## [AIM OF THE TASK]
Collect every line of the entries that contains the string "column", and copy each of those lines in full.

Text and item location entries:
━━━━━━━━━━━━━━━━

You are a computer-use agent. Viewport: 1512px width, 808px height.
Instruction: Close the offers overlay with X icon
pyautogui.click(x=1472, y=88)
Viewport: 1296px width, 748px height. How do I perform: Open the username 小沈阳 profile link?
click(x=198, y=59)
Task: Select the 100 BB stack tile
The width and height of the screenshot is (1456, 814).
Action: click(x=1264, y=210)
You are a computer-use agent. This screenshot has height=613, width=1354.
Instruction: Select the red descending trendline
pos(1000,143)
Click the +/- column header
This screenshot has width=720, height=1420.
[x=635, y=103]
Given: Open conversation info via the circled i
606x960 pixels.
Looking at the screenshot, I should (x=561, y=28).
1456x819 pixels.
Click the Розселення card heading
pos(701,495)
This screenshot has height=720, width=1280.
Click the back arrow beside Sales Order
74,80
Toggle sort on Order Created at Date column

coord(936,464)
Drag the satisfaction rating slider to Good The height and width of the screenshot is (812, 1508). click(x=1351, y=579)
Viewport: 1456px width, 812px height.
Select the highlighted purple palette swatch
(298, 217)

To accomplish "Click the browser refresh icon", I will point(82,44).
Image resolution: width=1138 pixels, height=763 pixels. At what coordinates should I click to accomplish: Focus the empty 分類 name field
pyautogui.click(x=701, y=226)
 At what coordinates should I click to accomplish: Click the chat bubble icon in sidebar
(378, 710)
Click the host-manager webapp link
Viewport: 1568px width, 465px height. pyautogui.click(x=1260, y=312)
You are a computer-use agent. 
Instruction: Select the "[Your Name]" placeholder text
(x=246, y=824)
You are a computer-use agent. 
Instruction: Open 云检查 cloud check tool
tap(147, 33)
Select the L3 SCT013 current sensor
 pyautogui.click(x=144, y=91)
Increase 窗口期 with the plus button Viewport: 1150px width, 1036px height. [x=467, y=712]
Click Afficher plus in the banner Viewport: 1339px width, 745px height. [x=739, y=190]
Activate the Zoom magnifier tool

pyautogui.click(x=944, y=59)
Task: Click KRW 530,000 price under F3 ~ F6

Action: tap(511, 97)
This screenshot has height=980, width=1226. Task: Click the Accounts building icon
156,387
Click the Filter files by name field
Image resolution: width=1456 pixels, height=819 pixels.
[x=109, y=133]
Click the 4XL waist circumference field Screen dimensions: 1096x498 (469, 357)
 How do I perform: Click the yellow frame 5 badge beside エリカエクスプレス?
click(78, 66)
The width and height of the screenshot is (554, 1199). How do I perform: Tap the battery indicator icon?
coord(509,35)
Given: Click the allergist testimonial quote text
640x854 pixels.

━━━━━━━━━━━━━━━━

## [ANSWER TO THIS TASK]
Click the +/- column header
Toggle sort on Order Created at Date column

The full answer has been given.